GOVERNMENT-OWNED and -controlled corporations (GOCCs) remitted a record P40.18 billion worth of dividends to the national government in 2018, the Department of Finance (DoF) said in a statement over the weekend.
The 2018 dividend rose 32% from 2017.
The total was remitted by 55 GOCCs.
The DOF-Corporate Affairs Group (CAG) said the GOCC dividends for 2018 were a record, despite an exemption won by Land Bank of the Philippines (LANDBANK) from remitting dividends.
With LANDBANK’s share of P7.82 billion, the dividend total would have risen to P48 billion.
The national government waived LANDBANK‘s dividend obligation in 2017 to help it comply with the 10% capital adequacy ratio imposed by the Bangko Sentral ng Pilipinas, which is higher than the Basel 3 framework international standard of 8%, according to the DoF.
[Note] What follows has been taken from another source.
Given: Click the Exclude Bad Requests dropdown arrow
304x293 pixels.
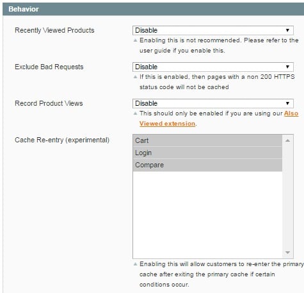Looking at the screenshot, I should 287,67.
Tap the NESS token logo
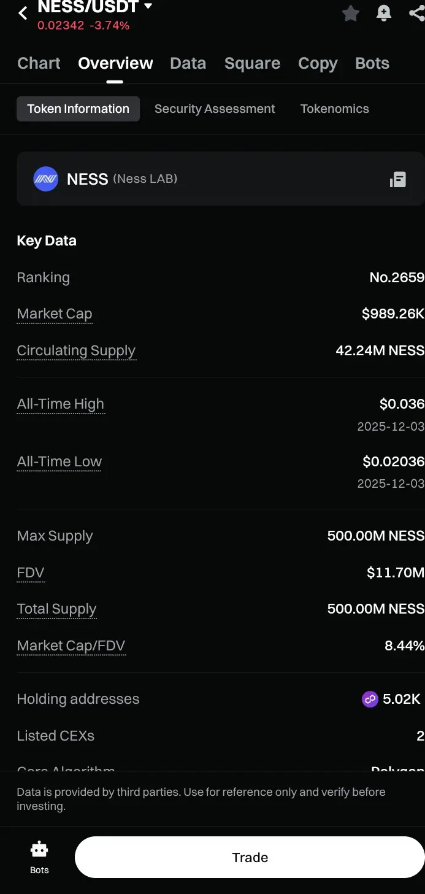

The DoF said that GOCC dividends in 2018 comprised 15.72% of the total non-tax revenue.
“This is unprecedented. The record amount demonstrates the effectivity of Undersecretary [Antonette C.] Tionko and her team in instilling fiscal discipline among the GOCCs since the Duterte administration took over in 2016,” Finance Secretary Carlos G. Dominguez III was quoted as saying.
Republic Act No. 7656 requires state firms to remit half of their annual earnings to the national government.
The Philippine Deposit Insurance Corp. was the top contributor in 2018, generating P8.844 billion worth of dividends in 2018.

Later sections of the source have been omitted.